Link: www.sellaband.com

Cubworld - For Love (from Step Lightly Create Out Loud)
Nemesea - No More (from In Control)
Second Person - Water (from Elements)
Maitreya - Harlem Streets (single)

Who's Who at Big Day Out 2008: LCD Soundsystem

Oh isn't this exciting.

Is this the new thing? To name yourself after a combination of electrical equipment classifications? Gives you that cold urban slickness that just goes oh so well with being on the forefront of the electro clash/dance punk movement? In any case, it beats naming yourself James Murphy. It's slick like those huge ancient Nokia phones that used to be able to double up as machetes.

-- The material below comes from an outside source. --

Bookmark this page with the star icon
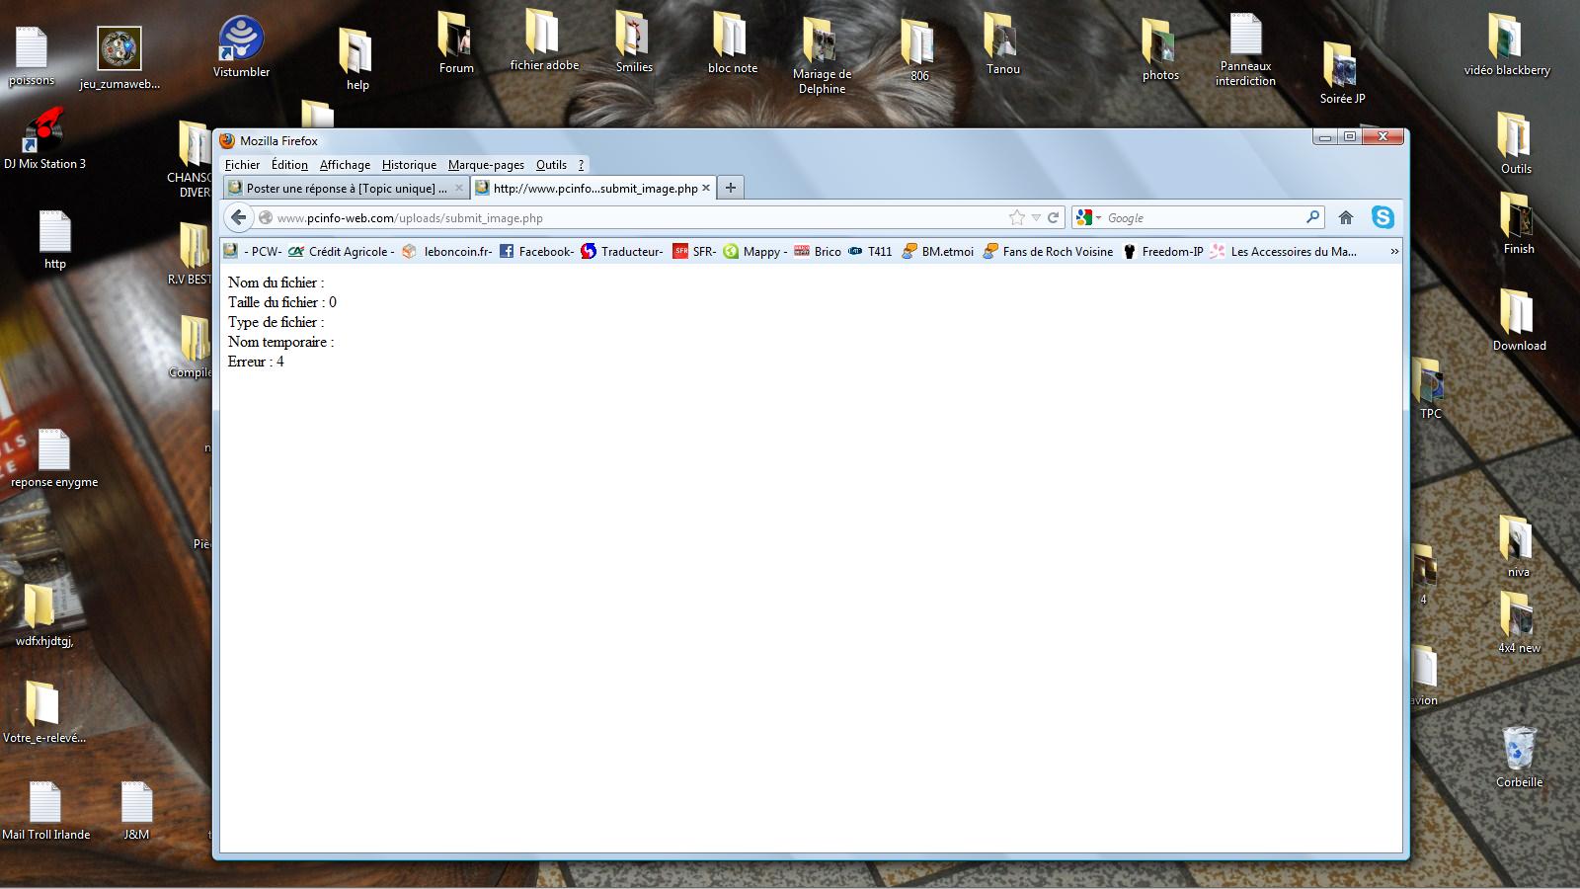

I would sit down and talk about the time I killed 500 people, Megatron, Cobra Commander and that short dude from Goodfellas with just one of them Nokia phones but I have no time. Have to rush off to save Mars, they just placed a Help Desk call. Yeah, I do galaxy calls these days. Earth can be so boring sometimes.

Anyways, back to the name. If so, I choose Dishwasher Microwave Hair-Straightener. Oh, that's been taken? Bloody cool bastard there. Okay, then I go for Oven Vacuum Cleaner Water Dispenser. Cool huh? Cool huh? Huh huh huh.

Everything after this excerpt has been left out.